Search the entries below for the string "computer" and give the number of lines that hold it, nothing else.

• _DATA PROVIDED_
───

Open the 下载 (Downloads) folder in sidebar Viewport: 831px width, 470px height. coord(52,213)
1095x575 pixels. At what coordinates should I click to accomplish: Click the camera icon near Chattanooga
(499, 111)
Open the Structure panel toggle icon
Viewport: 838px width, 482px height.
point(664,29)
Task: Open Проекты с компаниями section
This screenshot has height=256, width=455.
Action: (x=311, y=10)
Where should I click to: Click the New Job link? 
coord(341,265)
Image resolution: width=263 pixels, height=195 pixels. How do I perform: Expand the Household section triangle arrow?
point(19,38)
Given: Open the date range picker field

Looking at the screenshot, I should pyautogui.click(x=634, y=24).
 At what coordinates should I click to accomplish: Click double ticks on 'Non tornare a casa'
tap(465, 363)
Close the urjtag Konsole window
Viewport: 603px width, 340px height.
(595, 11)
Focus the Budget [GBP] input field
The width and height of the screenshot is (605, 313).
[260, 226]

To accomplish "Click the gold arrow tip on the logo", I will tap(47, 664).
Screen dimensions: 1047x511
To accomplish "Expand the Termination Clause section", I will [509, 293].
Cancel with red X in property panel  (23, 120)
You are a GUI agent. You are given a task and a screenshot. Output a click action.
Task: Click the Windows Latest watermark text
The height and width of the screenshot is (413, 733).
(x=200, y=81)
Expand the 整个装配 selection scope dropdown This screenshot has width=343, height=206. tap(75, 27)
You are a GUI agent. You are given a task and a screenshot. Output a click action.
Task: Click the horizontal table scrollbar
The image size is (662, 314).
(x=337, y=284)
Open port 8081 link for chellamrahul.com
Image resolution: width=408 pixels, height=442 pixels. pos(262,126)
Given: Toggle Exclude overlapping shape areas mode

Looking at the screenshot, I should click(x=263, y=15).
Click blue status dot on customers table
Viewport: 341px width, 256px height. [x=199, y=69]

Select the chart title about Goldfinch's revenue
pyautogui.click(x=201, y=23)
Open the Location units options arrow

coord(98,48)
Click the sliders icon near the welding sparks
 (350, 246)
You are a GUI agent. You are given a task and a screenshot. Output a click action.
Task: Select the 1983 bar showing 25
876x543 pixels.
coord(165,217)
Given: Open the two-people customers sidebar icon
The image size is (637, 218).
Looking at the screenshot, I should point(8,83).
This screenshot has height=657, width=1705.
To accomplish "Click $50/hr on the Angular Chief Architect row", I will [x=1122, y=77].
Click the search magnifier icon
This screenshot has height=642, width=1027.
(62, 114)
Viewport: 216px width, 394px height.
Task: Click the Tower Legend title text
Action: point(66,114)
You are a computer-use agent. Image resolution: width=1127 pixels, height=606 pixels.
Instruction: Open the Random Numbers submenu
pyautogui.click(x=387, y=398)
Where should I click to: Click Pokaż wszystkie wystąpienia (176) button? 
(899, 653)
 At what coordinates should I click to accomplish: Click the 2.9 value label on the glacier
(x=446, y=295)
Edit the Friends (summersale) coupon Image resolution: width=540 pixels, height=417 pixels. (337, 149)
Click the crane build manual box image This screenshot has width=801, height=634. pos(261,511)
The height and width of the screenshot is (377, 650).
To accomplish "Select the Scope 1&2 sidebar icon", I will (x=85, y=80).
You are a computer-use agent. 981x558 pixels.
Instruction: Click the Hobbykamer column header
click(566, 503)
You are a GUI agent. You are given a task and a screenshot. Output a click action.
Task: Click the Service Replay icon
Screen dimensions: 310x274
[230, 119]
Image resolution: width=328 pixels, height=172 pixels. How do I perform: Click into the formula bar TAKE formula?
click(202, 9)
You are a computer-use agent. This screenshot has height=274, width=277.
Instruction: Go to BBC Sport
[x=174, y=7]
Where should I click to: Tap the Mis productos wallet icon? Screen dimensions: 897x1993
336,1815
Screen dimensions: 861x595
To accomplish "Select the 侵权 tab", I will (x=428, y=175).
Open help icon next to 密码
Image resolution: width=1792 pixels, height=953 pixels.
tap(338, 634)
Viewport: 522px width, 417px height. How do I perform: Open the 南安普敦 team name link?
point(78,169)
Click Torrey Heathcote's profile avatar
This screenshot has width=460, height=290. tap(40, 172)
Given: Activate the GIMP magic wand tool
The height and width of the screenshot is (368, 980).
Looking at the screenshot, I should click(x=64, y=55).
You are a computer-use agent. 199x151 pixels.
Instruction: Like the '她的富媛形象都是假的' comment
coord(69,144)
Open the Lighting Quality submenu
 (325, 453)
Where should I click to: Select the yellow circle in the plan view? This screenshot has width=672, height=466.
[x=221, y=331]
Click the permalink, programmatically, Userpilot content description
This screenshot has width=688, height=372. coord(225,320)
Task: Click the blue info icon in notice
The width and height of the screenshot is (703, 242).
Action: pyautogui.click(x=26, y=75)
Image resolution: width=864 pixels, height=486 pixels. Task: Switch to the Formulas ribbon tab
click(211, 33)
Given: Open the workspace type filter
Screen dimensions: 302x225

───

• _ANSWER BELOW_
4